§ Provided information
+-------+
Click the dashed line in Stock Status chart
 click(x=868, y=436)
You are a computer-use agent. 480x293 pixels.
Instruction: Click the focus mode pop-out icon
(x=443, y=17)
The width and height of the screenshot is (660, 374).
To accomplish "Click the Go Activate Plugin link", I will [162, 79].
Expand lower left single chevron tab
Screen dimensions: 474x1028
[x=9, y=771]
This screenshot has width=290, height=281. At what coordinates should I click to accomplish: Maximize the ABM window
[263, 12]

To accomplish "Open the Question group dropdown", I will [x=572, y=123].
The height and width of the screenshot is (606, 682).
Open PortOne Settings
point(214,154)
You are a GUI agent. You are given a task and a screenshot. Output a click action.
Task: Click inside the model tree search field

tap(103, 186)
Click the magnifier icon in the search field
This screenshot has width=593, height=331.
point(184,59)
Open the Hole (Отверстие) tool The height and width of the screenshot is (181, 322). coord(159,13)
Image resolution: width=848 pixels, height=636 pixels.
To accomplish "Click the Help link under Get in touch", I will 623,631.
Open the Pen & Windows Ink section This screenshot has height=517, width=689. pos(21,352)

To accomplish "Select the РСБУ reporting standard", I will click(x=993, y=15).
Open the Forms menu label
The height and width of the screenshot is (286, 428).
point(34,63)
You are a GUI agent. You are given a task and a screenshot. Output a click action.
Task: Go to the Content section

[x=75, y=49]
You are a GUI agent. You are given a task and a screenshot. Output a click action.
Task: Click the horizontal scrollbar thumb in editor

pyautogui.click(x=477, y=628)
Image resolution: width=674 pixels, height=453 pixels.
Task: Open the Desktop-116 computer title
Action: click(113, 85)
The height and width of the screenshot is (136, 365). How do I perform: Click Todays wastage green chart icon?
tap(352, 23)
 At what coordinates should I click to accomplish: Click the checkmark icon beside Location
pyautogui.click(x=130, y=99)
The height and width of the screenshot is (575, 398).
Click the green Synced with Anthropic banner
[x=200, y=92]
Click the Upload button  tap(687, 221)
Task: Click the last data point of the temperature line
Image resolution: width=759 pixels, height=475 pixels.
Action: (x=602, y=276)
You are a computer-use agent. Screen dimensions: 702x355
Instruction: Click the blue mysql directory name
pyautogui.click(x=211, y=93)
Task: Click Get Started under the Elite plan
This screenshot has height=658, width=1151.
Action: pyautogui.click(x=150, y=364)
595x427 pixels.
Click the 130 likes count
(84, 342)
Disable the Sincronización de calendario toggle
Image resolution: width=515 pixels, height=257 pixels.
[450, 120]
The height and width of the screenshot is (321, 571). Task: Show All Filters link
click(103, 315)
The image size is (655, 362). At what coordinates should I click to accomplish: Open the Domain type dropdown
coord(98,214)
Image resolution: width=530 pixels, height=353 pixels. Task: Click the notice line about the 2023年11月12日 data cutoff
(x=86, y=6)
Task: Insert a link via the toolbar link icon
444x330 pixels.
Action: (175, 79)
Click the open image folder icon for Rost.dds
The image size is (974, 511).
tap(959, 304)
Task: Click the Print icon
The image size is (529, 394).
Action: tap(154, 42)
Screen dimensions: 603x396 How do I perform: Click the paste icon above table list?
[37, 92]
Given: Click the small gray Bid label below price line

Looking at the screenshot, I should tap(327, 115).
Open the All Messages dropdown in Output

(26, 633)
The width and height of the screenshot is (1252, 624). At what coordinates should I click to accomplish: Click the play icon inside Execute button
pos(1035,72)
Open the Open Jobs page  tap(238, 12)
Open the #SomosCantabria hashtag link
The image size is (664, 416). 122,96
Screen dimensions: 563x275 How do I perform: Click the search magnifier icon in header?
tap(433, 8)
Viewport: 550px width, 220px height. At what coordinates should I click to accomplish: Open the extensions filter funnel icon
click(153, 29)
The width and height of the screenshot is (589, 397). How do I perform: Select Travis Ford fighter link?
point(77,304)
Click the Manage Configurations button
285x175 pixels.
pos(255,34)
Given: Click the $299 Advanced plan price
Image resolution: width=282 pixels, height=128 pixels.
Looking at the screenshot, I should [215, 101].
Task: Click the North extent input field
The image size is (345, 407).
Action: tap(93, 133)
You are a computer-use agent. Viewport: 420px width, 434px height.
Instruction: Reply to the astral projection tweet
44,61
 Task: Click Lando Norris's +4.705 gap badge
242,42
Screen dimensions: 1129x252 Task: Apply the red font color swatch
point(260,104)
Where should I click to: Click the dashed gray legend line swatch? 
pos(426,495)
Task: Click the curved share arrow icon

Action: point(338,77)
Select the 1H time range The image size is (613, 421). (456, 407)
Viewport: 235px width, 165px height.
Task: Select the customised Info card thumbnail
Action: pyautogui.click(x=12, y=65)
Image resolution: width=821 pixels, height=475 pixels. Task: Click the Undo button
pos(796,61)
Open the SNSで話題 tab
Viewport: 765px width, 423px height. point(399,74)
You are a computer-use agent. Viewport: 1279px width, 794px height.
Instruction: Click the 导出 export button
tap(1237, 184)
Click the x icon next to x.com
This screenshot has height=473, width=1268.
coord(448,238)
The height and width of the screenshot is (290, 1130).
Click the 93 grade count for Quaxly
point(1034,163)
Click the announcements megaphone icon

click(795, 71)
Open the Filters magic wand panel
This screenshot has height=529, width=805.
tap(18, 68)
+-------+
Using the material above, copy every line in which the string "plan" occurs.

§ Answer space
Task: Click Get Started under the Elite plan
Given: Click the $299 Advanced plan price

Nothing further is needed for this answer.